Saturday, September 12, 2009

Unity Responds to Giant Appeal

As was indicated, a group of residents have appealed the Zoning Commission decision on Giant. As this issue is the undercurrent for the mantel to represent the whole community at the citizen association level, the response from "either side" is telling.

Unity candidate John Chelen made the following statement on the Cleveland Park Listserv:

It was a surprise for us to learn about the filings regarding the Giant PUD application decision. It's disappointing to have charges leveled at us that we're Anti-Giant.

We see no issue more important than to reinstate a basic level of respect and civility in all discussions.

We came together as a team with respect for our differences. I sought out people with different philosophies and life experiences, different points of view. We tried to reflect the diversity of the neighborhood.

There was no litmus test to join the unity team. No one was asked to state or accept a position on Giant's application, either way.

This statement misses some basic points.

The first, that the members of the Unity slate don't even have enough respect for each other, much less the neighborhood, to disclose community action within the Slate. The neighborhood discovered an important and impactful move, such as potentially delaying a contentious development proposal via a post on the listserv from an unaffiliated individual, not through upfront disclosure either from those who chose this action, or from one of the "team" members who is running for office.

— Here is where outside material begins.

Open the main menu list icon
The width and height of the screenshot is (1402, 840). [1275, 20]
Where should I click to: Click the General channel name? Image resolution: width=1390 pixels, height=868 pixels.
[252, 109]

Certainly even members of a community slate would have enough respect to disclose the action with each other, much less the broader community?

Second, there is no denouncing the action. If the Unity slate really wanted to bring the community together, it would join with those who have responded on the listserv and with the Reform Slate in moving past the Giant issue to truly unite the community to address other issues. Instead, the community is given lame lipservice that does nothing but continue the kind of acrimony which has caused initial divisions in the community.

As a Reform Slate candidate posted:

Please do not be discouraged with minor setbacks. The trend today in Cleveland Park is toward better communications and more participatory democracy and that binds a neighborhood together much more than sniping and bickering and law suits can pull it apart.

Touche, the community should be encouraging all to move forward and address the important issues which are outstanding, rather than remain mired in the past acrimonious debates.